§ **What is needed**: Convert the rows from the line containing "the word URSS" through the line containing "[x=605, y=1771]" into a JSON list of strings, one string per line with blank lines dropped. Leave the pictures out.

◆ ◆ ◆ ◆

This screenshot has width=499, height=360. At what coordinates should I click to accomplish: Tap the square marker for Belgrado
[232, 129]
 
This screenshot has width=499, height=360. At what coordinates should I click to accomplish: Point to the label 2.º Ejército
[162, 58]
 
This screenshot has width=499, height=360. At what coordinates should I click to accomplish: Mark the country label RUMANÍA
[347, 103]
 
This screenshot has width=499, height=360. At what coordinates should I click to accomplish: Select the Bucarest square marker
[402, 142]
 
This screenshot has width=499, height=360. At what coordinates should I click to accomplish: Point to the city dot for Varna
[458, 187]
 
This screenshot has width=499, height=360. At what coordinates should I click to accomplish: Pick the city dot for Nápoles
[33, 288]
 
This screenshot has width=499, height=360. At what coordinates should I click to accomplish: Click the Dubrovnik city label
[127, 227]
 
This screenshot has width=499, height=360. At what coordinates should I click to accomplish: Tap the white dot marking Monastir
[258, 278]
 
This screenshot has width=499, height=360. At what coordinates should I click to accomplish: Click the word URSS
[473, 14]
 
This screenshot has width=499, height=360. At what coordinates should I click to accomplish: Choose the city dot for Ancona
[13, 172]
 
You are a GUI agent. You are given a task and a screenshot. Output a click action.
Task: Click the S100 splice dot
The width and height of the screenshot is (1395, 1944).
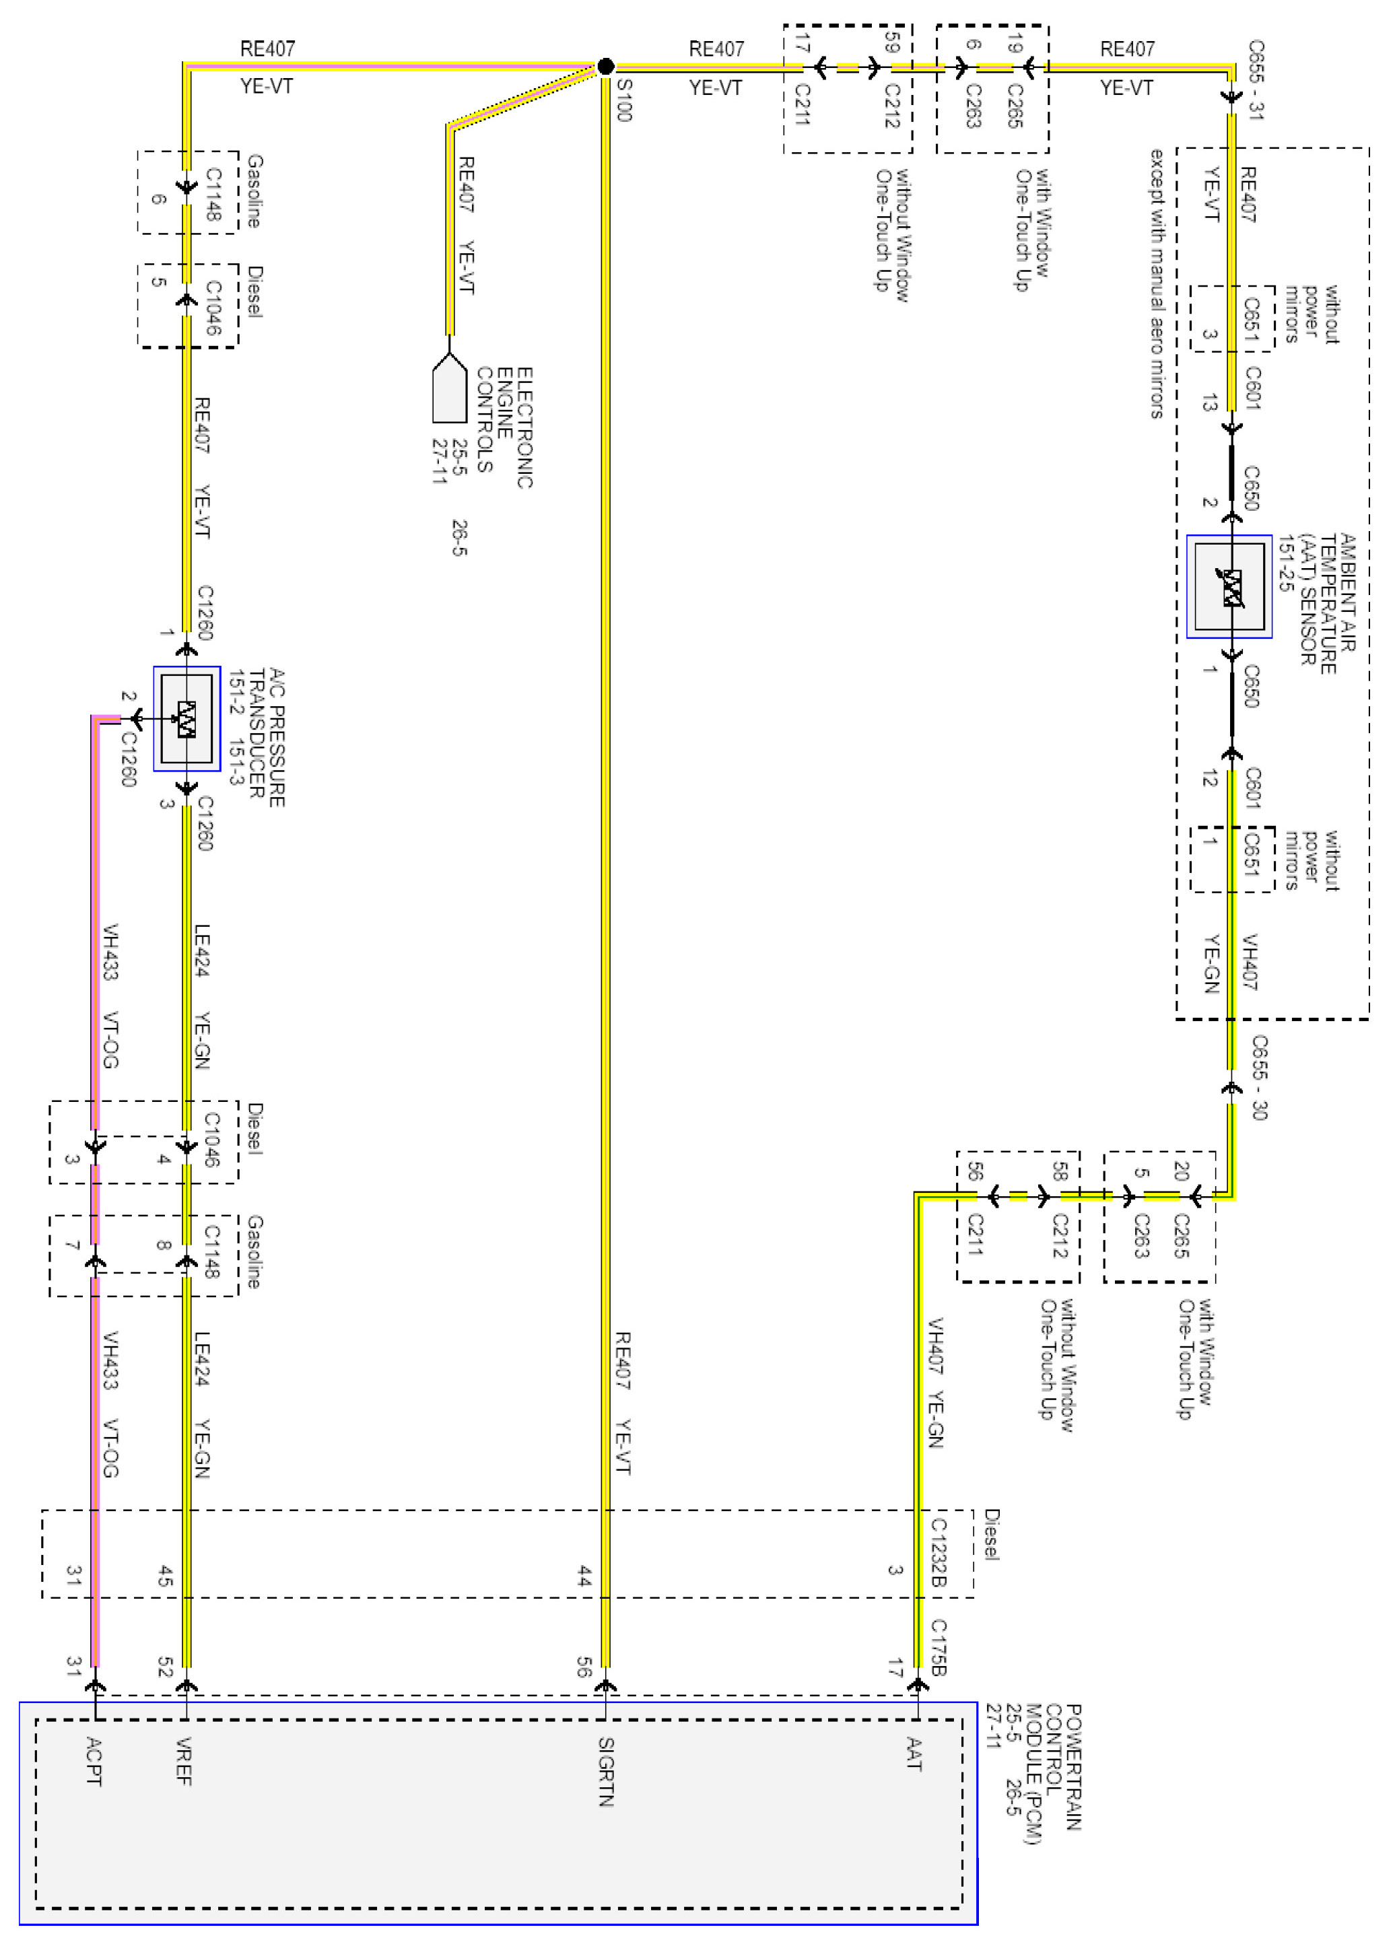[x=605, y=67]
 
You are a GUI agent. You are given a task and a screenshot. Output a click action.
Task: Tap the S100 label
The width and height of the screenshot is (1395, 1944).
[x=624, y=100]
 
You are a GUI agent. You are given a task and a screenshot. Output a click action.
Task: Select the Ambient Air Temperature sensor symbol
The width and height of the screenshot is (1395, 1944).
[x=1229, y=587]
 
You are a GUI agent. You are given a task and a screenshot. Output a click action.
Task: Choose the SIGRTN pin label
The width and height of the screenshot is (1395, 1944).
[x=605, y=1771]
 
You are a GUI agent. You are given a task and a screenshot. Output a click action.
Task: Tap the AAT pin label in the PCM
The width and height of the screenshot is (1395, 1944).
[x=914, y=1754]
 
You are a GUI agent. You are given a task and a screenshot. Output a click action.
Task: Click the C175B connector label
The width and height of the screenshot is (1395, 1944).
[x=938, y=1647]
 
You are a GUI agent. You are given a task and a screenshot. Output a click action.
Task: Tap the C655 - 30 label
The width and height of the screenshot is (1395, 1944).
[x=1258, y=1078]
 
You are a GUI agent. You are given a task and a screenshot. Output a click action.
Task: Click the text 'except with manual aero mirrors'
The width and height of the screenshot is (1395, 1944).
[x=1157, y=283]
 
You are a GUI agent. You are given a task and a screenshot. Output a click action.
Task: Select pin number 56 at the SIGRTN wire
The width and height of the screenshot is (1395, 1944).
[x=584, y=1666]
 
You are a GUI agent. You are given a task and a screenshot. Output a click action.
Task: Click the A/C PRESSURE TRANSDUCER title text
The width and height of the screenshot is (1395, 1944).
[x=266, y=737]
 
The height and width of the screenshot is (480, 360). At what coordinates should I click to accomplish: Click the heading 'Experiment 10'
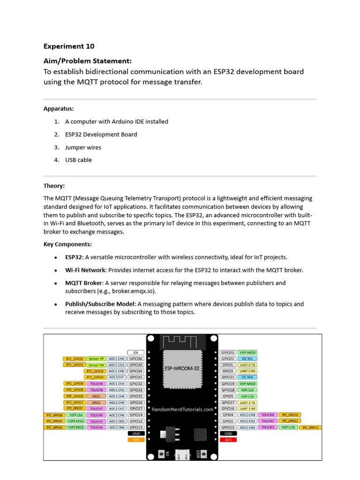(69, 46)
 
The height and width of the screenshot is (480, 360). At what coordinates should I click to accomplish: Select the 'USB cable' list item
(78, 160)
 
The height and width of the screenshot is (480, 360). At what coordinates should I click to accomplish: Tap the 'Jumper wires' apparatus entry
(83, 147)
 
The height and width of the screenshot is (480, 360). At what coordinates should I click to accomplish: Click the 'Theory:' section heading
(54, 186)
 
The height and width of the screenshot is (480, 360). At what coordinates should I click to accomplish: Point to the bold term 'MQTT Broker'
(83, 283)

◆ ◆ ◆ ◆

§ **Finished task**:
[
  "This screenshot has width=499, height=360. At what coordinates should I click to accomplish: Click the word URSS",
  "[473, 14]",
  "This screenshot has width=499, height=360. At what coordinates should I click to accomplish: Choose the city dot for Ancona",
  "[13, 172]",
  "You are a GUI agent. You are given a task and a screenshot. Output a click action.",
  "Task: Click the S100 splice dot",
  "The width and height of the screenshot is (1395, 1944).",
  "[x=605, y=67]",
  "You are a GUI agent. You are given a task and a screenshot. Output a click action.",
  "Task: Tap the S100 label",
  "The width and height of the screenshot is (1395, 1944).",
  "[x=624, y=100]",
  "You are a GUI agent. You are given a task and a screenshot. Output a click action.",
  "Task: Select the Ambient Air Temperature sensor symbol",
  "The width and height of the screenshot is (1395, 1944).",
  "[x=1229, y=587]",
  "You are a GUI agent. You are given a task and a screenshot. Output a click action.",
  "Task: Choose the SIGRTN pin label",
  "The width and height of the screenshot is (1395, 1944).",
  "[x=605, y=1771]"
]